Work required: Every line below needs to be returned exactly as written.

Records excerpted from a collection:
__________________________________________________
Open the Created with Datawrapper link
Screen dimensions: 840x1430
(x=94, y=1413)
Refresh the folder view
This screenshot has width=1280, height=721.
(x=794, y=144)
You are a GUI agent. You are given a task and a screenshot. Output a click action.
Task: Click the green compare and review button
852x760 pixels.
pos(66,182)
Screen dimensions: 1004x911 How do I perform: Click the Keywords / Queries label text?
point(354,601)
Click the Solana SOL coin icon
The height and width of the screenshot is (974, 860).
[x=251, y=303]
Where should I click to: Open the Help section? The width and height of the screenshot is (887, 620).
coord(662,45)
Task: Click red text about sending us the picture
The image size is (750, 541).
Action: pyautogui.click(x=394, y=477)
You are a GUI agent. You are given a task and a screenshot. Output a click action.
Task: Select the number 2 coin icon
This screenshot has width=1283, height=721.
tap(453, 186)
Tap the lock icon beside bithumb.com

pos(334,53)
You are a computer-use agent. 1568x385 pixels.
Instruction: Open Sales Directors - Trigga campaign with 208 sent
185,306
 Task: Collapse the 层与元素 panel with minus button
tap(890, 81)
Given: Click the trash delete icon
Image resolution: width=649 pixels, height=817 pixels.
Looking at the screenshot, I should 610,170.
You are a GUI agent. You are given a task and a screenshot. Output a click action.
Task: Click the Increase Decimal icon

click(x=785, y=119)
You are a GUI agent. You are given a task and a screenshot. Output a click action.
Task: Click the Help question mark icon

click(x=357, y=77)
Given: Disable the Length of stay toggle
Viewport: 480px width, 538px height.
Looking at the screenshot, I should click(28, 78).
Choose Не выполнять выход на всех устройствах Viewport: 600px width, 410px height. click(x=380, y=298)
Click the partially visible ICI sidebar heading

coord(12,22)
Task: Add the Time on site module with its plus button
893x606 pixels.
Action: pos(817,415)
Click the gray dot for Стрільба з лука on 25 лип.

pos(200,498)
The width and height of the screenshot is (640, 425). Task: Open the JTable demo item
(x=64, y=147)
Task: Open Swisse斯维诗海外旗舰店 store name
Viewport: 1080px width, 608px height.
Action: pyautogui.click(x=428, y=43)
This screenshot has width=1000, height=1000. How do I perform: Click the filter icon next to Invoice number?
__________________________________________________
Result:
Open the Created with Datawrapper link
Screen dimensions: 840x1430
(x=94, y=1413)
Refresh the folder view
This screenshot has width=1280, height=721.
(x=794, y=144)
You are a GUI agent. You are given a task and a screenshot. Output a click action.
Task: Click the green compare and review button
852x760 pixels.
pos(66,182)
Screen dimensions: 1004x911 How do I perform: Click the Keywords / Queries label text?
point(354,601)
Click the Solana SOL coin icon
The height and width of the screenshot is (974, 860).
[x=251, y=303]
Where should I click to: Open the Help section? The width and height of the screenshot is (887, 620).
coord(662,45)
Task: Click red text about sending us the picture
The image size is (750, 541).
Action: pyautogui.click(x=394, y=477)
You are a GUI agent. You are given a task and a screenshot. Output a click action.
Task: Select the number 2 coin icon
This screenshot has width=1283, height=721.
tap(453, 186)
Tap the lock icon beside bithumb.com

pos(334,53)
You are a computer-use agent. 1568x385 pixels.
Instruction: Open Sales Directors - Trigga campaign with 208 sent
185,306
 Task: Collapse the 层与元素 panel with minus button
tap(890, 81)
Given: Click the trash delete icon
Image resolution: width=649 pixels, height=817 pixels.
Looking at the screenshot, I should 610,170.
You are a GUI agent. You are given a task and a screenshot. Output a click action.
Task: Click the Increase Decimal icon

click(x=785, y=119)
You are a GUI agent. You are given a task and a screenshot. Output a click action.
Task: Click the Help question mark icon

click(x=357, y=77)
Given: Disable the Length of stay toggle
Viewport: 480px width, 538px height.
Looking at the screenshot, I should click(28, 78).
Choose Не выполнять выход на всех устройствах Viewport: 600px width, 410px height. click(x=380, y=298)
Click the partially visible ICI sidebar heading

coord(12,22)
Task: Add the Time on site module with its plus button
893x606 pixels.
Action: pos(817,415)
Click the gray dot for Стрільба з лука on 25 лип.

pos(200,498)
The width and height of the screenshot is (640, 425). Task: Open the JTable demo item
(x=64, y=147)
Task: Open Swisse斯维诗海外旗舰店 store name
Viewport: 1080px width, 608px height.
Action: pyautogui.click(x=428, y=43)
This screenshot has width=1000, height=1000. How do I perform: Click the filter icon next to Invoice number?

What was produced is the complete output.